In the ER Department

* Was the admitting workstation on-line and functional as well as the laser  printer used to print documents and armbands.

* My mother’s demographic information was entered, and insurance verified.

* Was the HL7 messaging application fully on-line to receive  demographic information   

from the EMR and send orders to both the  lab and radiology applications?

* Was there a HL7 interface to an outside insurance provider so real- time verification 

could be performed.

* Was there any kind of interface between my mother’s primary care  physician’s EMR and the hospital EMR. She is allergic to many drugs  so hoping her allergy list could be transferred, otherwise I would need to manually obtain the list.


In the hospital

* Was the HL7 interface between the lab and the EMR working so her lab  results could quickly be available to all clinical staff In the medical imaging department

* Two orders for imaging were received. Orders could be received into a RIS,  into an intelligent workflow solution, or maybe into another application. Were  all of the application servers on-line, expected applications running, and  were they able to receive orders. These servers could be on-site, at a colo  location, or in the cloud. I did not care, nor would any clinician care.

* Was the application that provides modality worklists connected and  working? A 

modality worklist is just that, a list of patients to be scanned. A  worklist is critical so the    

tech does not have to enter information manually  which can create errors and delays.
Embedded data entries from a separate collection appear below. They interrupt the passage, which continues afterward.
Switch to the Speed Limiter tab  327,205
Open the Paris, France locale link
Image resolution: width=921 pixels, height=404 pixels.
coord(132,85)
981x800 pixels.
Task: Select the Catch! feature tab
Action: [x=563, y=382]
* Studies were completed, and images were sent to one, maybe several  applications. I 

can name many applications that come into play, not to  mention the physical 

components to make sure the images were available to  a Radiologist. Was the speed 

of image transfer as expected throughout the  maze of connections? Was one or 

several AI applications used as part of the Radiologist’s diagnosis? Was the 

Radiologist reading workstation connected  and working as expected, knowing the 

workstation could be at the hospital,  at the Radiologist’s home, or literally across the 

country. Were all servers tied  to the voice recognition system in play? The touchpoints 

are massive.


I’m reminded of what a Radiologist said to me many years ago… If there is a  problem 

IT needs to know about it before I do…


Summary

I have identified only a small number of resources and workflows that come into  play when treating patients. In many environments resources must be connected  7x24x365. When there is a problem, timely notification must be sent to the  appropriate teams and individuals, so remediation can begin. Time is of the  essence.


PRTG’s solution can monitor all the touchpoints I’ve listed above using out-of-the- box components without ever installing a software agent on any workstation or clinical device. 


Proactive monitoring in a healthcare setting is much different than monitoring other  environments. It is patient care. It will affect you and your family at some point, and I  sincerely hope your medical environment has done all they can to ensure all is well.